> [PROBLEM REQUIREMENTS] Using the records below, transcribe word for word the stretch from the line that contains "This screenshot has height=367, width=699." through the line that contains "Task: Go to browser home page icon", both end lines included, and nothing else.
= Beginning of Section =
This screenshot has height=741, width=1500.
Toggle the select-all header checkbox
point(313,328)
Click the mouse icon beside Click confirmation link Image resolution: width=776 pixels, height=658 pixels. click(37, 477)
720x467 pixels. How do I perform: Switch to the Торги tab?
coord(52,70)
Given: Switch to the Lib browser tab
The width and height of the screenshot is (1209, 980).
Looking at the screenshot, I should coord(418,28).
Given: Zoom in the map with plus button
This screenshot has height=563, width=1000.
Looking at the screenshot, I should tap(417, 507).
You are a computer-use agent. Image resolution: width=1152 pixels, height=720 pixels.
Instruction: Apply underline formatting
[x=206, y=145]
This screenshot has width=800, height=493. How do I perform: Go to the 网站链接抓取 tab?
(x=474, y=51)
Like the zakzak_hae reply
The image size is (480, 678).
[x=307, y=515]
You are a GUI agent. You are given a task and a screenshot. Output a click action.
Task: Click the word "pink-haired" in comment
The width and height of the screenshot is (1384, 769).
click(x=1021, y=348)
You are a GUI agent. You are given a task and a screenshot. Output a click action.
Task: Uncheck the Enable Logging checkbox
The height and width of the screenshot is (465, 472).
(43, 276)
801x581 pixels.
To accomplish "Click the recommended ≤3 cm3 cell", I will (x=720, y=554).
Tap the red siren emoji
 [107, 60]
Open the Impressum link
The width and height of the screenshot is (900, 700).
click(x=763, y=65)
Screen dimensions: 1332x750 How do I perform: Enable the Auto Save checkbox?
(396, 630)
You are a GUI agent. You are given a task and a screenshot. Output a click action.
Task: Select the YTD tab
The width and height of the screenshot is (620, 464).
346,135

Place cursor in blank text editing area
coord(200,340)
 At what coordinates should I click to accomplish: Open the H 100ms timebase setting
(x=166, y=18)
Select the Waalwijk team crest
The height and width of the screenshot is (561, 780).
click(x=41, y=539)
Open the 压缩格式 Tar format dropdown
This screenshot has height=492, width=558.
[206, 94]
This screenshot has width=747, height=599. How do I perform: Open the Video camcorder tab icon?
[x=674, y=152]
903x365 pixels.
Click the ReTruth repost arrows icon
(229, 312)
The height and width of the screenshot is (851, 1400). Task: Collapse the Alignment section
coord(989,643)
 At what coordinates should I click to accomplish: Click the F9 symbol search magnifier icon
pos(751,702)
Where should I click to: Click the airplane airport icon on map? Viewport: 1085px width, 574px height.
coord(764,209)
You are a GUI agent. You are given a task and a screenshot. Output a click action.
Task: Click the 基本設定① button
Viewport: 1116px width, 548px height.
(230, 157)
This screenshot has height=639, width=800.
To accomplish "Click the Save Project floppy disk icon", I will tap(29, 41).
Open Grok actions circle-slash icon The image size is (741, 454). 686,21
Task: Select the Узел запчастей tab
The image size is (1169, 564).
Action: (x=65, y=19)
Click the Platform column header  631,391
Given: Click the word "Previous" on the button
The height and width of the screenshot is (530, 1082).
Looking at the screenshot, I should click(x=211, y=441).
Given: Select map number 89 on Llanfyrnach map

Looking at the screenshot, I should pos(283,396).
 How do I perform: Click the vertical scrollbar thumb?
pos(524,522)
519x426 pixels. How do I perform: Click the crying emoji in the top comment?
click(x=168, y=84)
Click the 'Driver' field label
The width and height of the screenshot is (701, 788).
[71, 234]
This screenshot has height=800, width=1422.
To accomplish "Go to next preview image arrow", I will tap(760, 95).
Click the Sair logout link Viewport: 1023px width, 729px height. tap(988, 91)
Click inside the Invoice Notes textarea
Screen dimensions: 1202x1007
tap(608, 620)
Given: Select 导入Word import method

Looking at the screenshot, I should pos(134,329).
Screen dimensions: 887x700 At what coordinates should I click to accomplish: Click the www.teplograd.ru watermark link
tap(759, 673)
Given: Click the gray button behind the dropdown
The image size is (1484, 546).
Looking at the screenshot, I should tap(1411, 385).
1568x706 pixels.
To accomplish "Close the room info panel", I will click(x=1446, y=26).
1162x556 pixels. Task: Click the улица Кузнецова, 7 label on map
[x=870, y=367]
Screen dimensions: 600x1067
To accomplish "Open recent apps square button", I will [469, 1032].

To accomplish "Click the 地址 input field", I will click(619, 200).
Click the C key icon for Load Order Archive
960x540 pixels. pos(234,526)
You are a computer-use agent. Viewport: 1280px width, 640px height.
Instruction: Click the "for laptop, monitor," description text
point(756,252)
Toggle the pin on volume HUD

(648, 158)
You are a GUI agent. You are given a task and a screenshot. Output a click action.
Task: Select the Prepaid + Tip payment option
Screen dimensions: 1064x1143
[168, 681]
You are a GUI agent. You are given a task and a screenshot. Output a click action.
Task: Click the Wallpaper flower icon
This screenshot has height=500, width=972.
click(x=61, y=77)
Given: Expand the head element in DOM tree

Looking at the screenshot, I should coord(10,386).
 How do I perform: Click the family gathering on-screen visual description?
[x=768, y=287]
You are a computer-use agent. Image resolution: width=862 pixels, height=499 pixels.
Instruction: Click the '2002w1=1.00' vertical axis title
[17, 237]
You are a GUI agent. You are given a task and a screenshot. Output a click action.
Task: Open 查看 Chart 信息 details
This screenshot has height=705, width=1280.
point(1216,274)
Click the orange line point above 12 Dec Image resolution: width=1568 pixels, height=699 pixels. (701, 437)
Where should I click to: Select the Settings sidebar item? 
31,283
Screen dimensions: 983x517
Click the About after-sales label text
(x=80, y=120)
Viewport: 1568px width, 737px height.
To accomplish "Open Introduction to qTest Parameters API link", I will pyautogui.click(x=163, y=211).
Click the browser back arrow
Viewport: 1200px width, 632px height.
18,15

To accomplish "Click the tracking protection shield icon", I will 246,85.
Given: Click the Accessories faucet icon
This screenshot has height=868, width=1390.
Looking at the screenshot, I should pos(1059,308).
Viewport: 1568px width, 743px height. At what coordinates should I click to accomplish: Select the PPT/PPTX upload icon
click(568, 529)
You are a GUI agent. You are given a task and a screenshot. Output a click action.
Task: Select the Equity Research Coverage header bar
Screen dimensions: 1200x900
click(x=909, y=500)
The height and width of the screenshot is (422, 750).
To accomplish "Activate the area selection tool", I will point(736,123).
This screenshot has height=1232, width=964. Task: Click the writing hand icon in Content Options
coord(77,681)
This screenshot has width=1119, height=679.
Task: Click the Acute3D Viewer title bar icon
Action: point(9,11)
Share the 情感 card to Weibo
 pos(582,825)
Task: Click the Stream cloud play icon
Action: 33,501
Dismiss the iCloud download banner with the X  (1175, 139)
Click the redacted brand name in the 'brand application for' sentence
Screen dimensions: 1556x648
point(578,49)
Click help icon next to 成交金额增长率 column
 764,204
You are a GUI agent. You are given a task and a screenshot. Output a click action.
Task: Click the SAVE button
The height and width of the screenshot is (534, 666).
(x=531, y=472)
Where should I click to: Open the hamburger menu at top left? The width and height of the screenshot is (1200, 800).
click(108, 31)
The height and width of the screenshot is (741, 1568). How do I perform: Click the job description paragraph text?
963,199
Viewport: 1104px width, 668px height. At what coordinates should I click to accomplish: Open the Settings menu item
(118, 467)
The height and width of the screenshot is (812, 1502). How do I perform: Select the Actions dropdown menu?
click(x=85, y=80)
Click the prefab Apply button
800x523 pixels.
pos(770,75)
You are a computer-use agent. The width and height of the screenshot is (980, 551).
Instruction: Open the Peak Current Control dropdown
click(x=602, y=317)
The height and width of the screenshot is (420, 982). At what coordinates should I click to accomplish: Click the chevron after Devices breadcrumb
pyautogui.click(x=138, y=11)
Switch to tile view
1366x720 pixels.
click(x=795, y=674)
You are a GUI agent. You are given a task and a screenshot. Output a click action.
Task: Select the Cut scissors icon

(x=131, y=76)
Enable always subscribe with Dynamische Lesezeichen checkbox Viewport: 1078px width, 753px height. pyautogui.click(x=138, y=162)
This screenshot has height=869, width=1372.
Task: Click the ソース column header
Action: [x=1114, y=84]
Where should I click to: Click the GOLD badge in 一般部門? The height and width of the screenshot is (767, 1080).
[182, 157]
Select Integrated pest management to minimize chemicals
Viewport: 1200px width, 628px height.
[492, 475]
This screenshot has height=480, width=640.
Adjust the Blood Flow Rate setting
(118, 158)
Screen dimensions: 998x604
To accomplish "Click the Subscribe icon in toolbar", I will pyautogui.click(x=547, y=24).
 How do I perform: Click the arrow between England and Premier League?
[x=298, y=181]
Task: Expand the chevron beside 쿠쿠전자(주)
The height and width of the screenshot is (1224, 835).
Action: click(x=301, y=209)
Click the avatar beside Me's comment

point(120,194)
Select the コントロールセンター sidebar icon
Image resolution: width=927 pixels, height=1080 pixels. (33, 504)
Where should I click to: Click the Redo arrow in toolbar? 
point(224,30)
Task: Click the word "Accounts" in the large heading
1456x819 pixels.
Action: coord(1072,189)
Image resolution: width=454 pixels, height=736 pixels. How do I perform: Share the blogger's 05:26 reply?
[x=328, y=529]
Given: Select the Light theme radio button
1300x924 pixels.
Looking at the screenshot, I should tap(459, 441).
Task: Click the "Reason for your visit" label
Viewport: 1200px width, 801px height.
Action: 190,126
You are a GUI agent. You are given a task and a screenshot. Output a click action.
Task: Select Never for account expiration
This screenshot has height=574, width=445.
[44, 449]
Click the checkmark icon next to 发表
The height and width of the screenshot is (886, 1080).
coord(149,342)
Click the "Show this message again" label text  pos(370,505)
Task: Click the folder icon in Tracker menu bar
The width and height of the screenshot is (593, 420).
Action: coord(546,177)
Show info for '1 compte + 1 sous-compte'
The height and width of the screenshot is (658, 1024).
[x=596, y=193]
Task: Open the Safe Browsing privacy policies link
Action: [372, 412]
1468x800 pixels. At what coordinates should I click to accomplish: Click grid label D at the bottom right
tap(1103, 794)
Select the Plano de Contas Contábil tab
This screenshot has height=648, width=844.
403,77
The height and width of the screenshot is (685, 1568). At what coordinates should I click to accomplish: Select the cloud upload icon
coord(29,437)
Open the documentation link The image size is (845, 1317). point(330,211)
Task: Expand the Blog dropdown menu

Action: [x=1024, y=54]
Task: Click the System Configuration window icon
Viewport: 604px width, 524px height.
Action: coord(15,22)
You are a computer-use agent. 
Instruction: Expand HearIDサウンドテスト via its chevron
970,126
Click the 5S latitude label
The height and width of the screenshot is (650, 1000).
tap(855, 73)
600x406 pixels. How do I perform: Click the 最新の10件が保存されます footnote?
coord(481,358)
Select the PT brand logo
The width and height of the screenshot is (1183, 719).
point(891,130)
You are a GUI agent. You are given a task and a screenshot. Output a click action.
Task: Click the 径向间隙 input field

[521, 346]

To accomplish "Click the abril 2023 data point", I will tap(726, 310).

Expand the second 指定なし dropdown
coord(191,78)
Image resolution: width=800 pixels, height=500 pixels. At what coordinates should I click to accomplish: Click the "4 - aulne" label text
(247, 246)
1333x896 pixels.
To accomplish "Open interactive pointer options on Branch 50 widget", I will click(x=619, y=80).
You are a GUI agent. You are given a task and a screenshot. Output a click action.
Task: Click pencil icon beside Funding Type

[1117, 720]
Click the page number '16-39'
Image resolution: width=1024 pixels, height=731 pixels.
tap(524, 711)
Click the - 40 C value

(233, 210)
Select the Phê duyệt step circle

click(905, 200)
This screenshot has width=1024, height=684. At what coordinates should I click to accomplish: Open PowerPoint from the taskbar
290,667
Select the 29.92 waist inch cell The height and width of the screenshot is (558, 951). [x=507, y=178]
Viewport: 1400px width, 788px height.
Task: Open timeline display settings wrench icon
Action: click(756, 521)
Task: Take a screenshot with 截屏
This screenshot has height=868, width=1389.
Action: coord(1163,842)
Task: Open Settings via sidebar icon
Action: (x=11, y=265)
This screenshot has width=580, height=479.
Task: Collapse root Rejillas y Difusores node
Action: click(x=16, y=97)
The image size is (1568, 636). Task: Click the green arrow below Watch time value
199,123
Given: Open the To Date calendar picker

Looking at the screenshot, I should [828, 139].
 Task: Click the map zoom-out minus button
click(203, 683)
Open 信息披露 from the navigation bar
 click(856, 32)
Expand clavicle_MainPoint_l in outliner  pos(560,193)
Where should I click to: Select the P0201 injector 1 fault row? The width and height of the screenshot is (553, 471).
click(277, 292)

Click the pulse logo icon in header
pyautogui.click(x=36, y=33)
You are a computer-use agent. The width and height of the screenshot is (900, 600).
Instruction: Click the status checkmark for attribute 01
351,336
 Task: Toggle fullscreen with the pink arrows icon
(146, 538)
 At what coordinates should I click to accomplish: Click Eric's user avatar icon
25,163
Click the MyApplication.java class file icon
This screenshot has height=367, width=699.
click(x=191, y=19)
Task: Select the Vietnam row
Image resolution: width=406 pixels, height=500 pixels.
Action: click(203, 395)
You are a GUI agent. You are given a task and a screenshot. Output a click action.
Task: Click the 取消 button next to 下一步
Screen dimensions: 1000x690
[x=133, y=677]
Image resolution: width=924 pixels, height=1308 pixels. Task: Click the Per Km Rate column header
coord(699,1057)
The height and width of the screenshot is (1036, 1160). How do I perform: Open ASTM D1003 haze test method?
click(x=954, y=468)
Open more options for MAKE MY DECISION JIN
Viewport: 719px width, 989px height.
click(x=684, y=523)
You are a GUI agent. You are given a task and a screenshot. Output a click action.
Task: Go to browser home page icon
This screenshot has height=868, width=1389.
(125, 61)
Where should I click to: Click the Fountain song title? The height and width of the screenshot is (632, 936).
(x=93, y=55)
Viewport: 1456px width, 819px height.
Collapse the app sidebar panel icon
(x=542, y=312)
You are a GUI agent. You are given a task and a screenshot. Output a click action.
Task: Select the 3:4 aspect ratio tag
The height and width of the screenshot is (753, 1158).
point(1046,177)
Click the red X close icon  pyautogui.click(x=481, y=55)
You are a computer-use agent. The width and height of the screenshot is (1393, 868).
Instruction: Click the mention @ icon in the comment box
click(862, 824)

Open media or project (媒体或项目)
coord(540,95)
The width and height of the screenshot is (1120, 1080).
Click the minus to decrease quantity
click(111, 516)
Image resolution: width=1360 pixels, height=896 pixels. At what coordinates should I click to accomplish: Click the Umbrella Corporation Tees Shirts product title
= End of Section =
> [RESPONSE TO THIS EXERCISE]
This screenshot has height=367, width=699.
click(x=191, y=19)
Task: Select the Vietnam row
Image resolution: width=406 pixels, height=500 pixels.
Action: click(203, 395)
You are a GUI agent. You are given a task and a screenshot. Output a click action.
Task: Click the 取消 button next to 下一步
Screen dimensions: 1000x690
[x=133, y=677]
Image resolution: width=924 pixels, height=1308 pixels. Task: Click the Per Km Rate column header
coord(699,1057)
The height and width of the screenshot is (1036, 1160). How do I perform: Open ASTM D1003 haze test method?
click(x=954, y=468)
Open more options for MAKE MY DECISION JIN
Viewport: 719px width, 989px height.
click(x=684, y=523)
You are a GUI agent. You are given a task and a screenshot. Output a click action.
Task: Go to browser home page icon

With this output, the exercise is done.